Movie Review: The Blair Witch Project


Directors: Daniel Myrick, Eduardo Sánchez

Writers: Daniel Myrick, Eduardo Sánchez

Stars: Heather Donahue, Michael C. Williams, Joshua Leonard

Verdict: Good enough

To celebrate the release of the new Wingard and Barrett, (You’re Next, The Guest), movie Blair Witch, we talk about the movie that spawned the franchise, 1999’s The Blair Witch Project.

The Blair Witch Project is a suspense horror film written and directed by Daniel Myrick, and Eduardo Sanchez, who have both since gone onto respectable B movie careers, and stars Heather Donahue, Micheal C. Williams, and Joshua Leonard, who has since gone on to a respectable acting career in projects like If I Stay and Bates Motel. The movie follows these three debut documentarians as they travel to the town formally known as Blair to investigate the mythology of the mysterious Blair Witch. 

My relationship with this movie is kind of interesting because I grew up acting in my friend’s home made found footage movies but he would always tell me how shit he thought The Blair Witch Project was, how ‘not scary’ he thought it was. Since then I’ve been the one to go on to study film, so well, who’s laughing know eh? (Sorry friend I love you really).
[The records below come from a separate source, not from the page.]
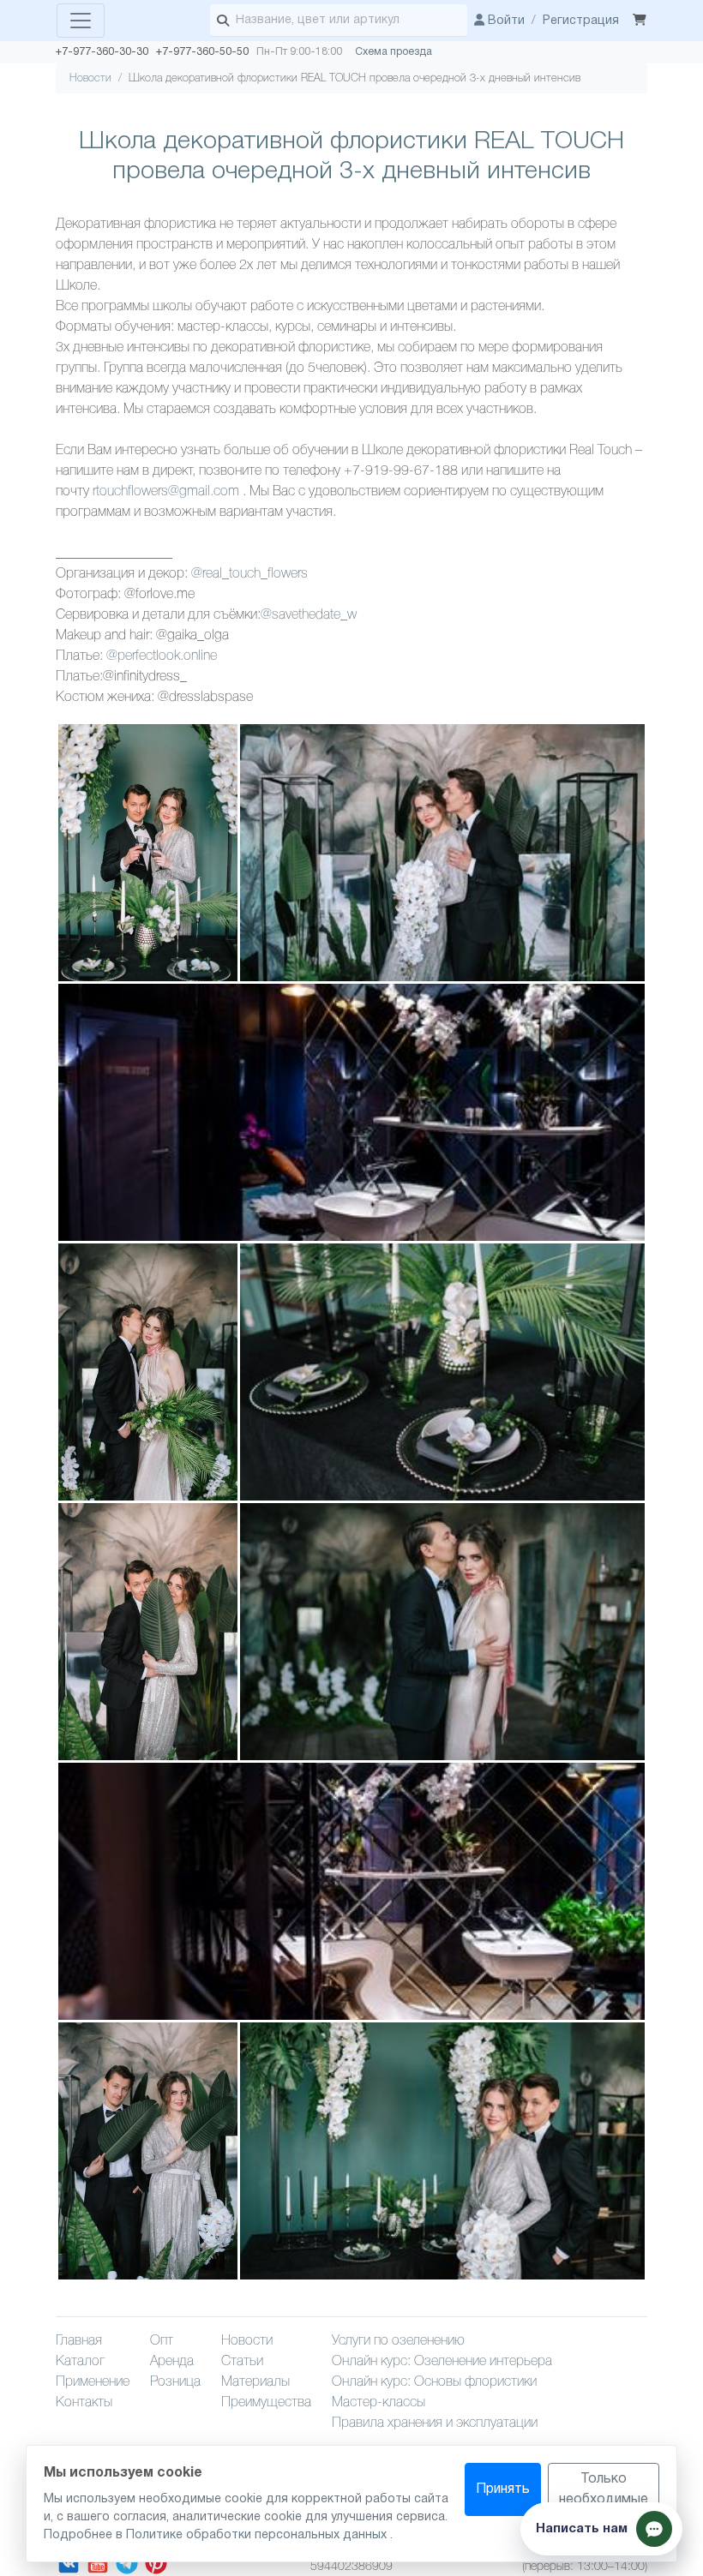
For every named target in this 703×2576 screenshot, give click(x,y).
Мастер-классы (378, 2403)
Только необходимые (603, 2489)
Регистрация (581, 21)
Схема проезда (393, 52)
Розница (175, 2382)
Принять (503, 2489)
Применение (92, 2382)
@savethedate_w (309, 615)
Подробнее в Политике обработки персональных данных (217, 2535)
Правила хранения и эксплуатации (435, 2423)
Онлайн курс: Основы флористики (434, 2382)
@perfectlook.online (161, 656)
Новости (90, 78)
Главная (79, 2341)
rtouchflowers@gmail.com (166, 492)
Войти (504, 21)
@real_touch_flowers (249, 574)
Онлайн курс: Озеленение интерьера (442, 2362)
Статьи (242, 2362)
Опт (161, 2341)
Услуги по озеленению (398, 2341)
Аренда (172, 2362)
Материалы (255, 2382)
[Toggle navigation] (81, 20)
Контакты (84, 2403)
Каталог (80, 2362)
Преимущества (266, 2403)
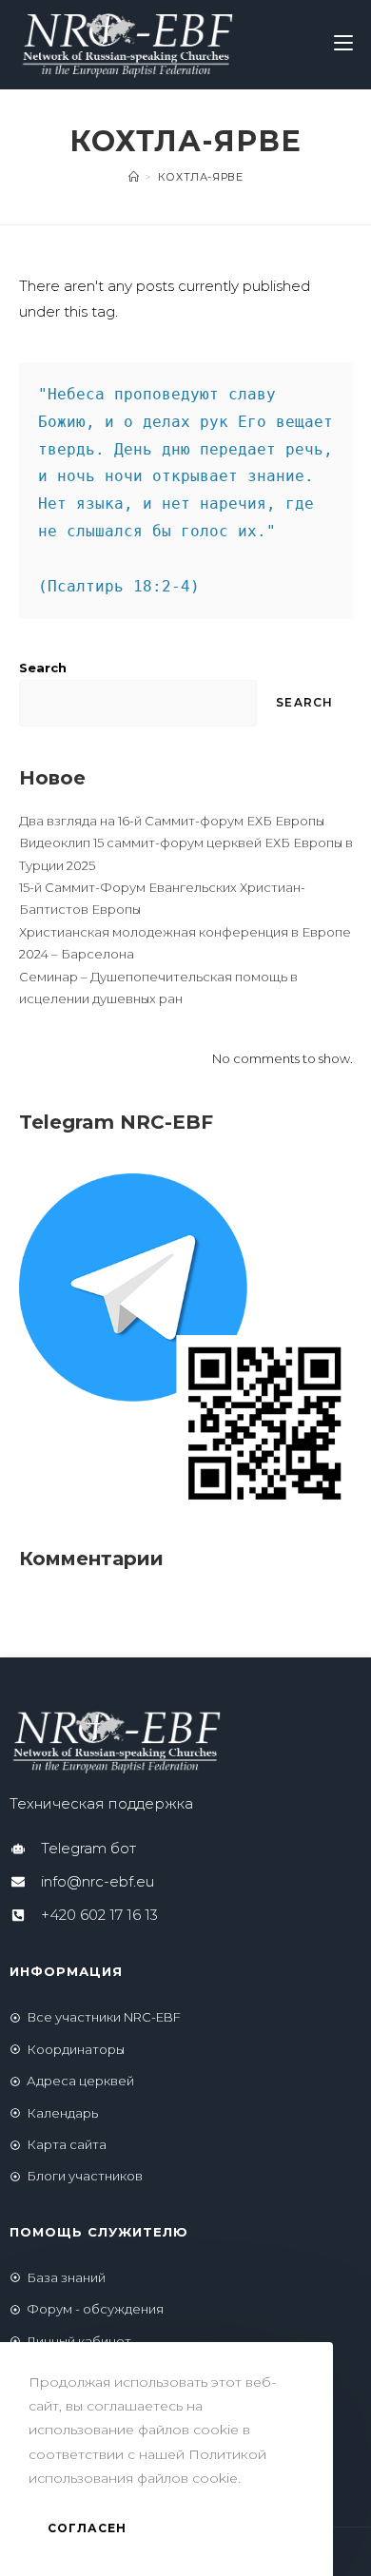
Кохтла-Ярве (201, 177)
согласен (87, 2528)
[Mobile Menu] (343, 44)
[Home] (134, 177)
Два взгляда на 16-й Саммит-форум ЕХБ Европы (171, 820)
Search (43, 667)
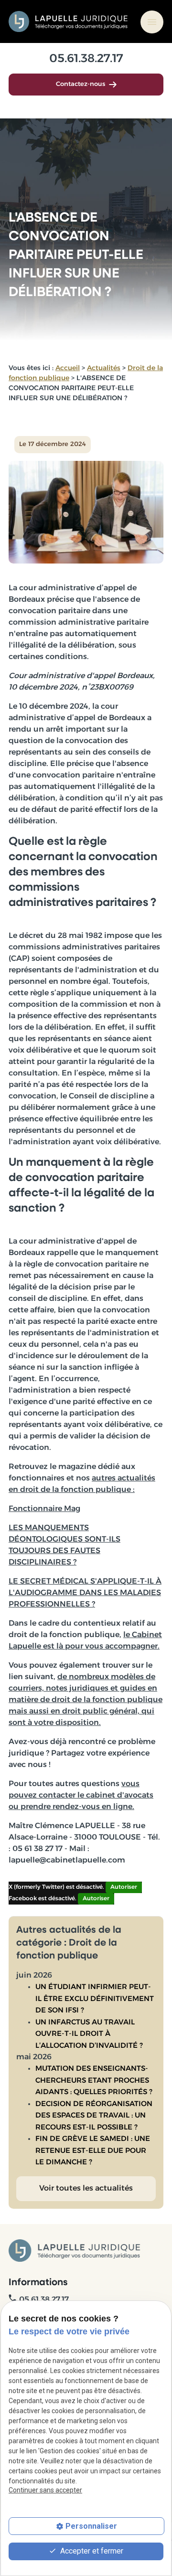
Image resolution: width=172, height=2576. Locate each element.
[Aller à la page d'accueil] (69, 21)
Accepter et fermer (90, 2550)
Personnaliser (91, 2526)
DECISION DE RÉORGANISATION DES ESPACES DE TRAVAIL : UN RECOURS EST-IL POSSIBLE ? (93, 2116)
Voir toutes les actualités (86, 2189)
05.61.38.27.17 (86, 59)
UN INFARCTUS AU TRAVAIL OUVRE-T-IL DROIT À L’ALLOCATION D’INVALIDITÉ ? (89, 2034)
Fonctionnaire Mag (44, 1509)
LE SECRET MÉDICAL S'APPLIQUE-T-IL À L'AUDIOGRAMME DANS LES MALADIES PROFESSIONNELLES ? (85, 1593)
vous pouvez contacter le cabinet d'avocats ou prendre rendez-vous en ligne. (81, 1795)
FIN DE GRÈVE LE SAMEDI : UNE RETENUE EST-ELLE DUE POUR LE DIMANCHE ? (92, 2151)
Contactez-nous (80, 84)
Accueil (67, 368)
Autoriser (123, 1887)
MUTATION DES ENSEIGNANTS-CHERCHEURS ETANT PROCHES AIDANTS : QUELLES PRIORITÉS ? (93, 2080)
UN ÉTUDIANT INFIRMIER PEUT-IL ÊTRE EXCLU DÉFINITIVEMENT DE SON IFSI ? (94, 1999)
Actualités (103, 368)
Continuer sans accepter (45, 2490)
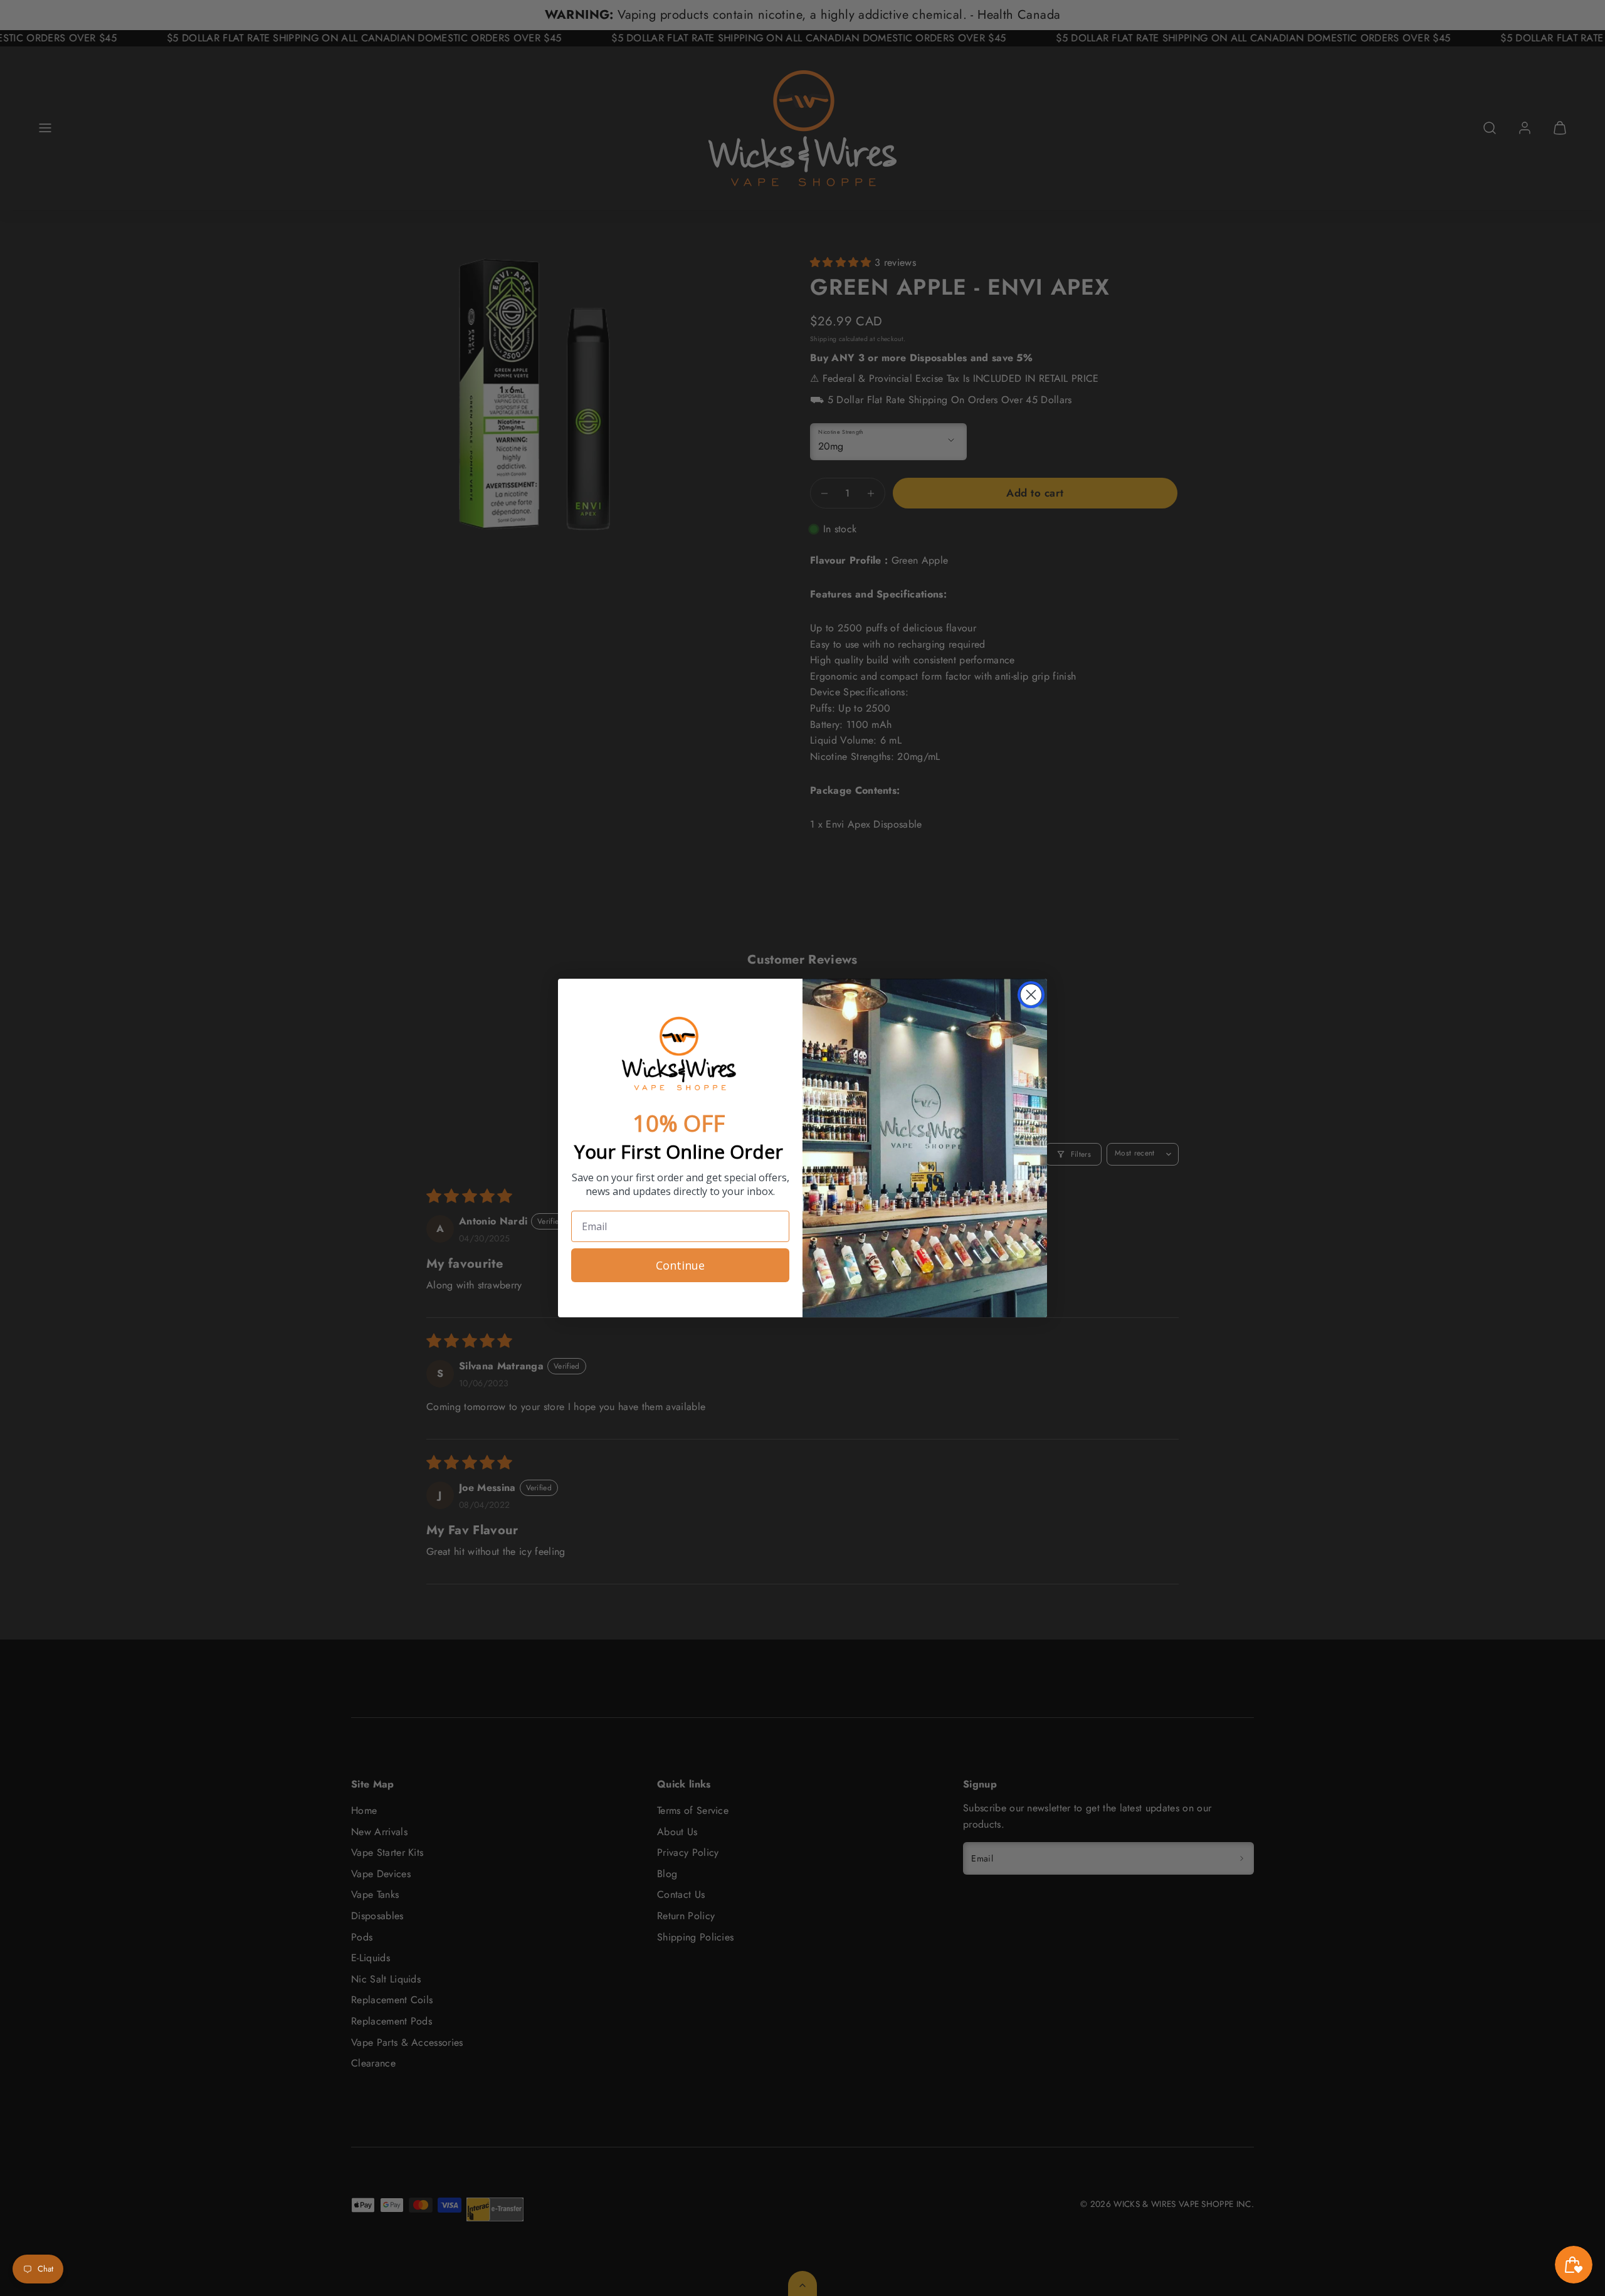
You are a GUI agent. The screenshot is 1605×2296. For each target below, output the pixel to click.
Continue (680, 1265)
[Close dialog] (1031, 995)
I found it interesting he didn’t like The Blair Witch Project as it popularised the genre in which he worked. In the same way that Hitchcock made the first slasher film with Psycho before John Carpenter popularised the genre with Halloween, Cannibal Holocaust may be the fist found footage movie, but this is the film that made it a force to be reckoned with. Since then I’ve had my own chance to fall in love with cinema and the visceral powers of horror movies, which this film has in spades. 

The Blair Witch Project is a really really powerfully unnerving movie, maybe not scary, but chilling, which is if anything just as good. What has been said endlessly about the movie is how the power of this film comes from how real it is, how the directors left the cast out in the woods to film what the directors threw at them in the woods, (making noises at night, leaving the stick figures in the woods). What I find fascinating about the movie is not necessarily how real the style feels, the fact it’s filmed on crappy cameras, or that the scares come from a pile of rocks; but the reality in the emotional reactions. What I find really scary is the breakdown of the characters, the points where they sit on logs crying. The gradual breakdown of the characters is really well done, and it feels so visceral, maybe not scary, but unnerving, and that’s still fine. It remains the high water mark of found footage horror movies, because modern horror movies will film on a high quality film camera and ‘dirty down’ the footage to look like a handheld camera, and you can tell if you were to compare them to The Blair Witch Project which was actually shot on these low-fi cameras. The film makers also use suggestion as a method of scares expertly, whereas lesser films would show you the witch, and gore, and essentially make it a low key supernatural slasher film, this film is elevated by how much you don’t see, the iconic scene where Heather finds teeth is the only scene in the whole movie where you see any blood, just as there’s hardly any blood in The Texas Chain Saw Massacre but it’s the oppressive atmosphere that gets you, the documentary style of film making. Myrick and Sanchez had about 18 hours of footage to make a film from so they had the ability to make it exactly how they wanted, and the atmosphere is expertly put together. 

That’s really the selling point of this movie, it has killer atmosphere, created through induced naturalistic acting, guerrilla film making and a low fi aestetic. The sound design also deserves a mention, it may well have been accidental due to the manner in which the film was made, but it has this Eraserhead thing going on where you can hear the world in the background rumbling and infesting your ears, and it’s so subtle because you can’t tell if you actually heard the things our trio heard, which helps to reinforce the sense that they’re just loosing it. So the film has this killer atmosphere, this great sound design and it all goes towards some fantastic world building and you’re there in this world, but it’s not scary. It’s really good at being unnerving, and even disturbing in places, but I wouldn’t say it’s scary, but what it is, is a very engaging character drama of a horror film that will stay with you, and it’s a whole load of fun.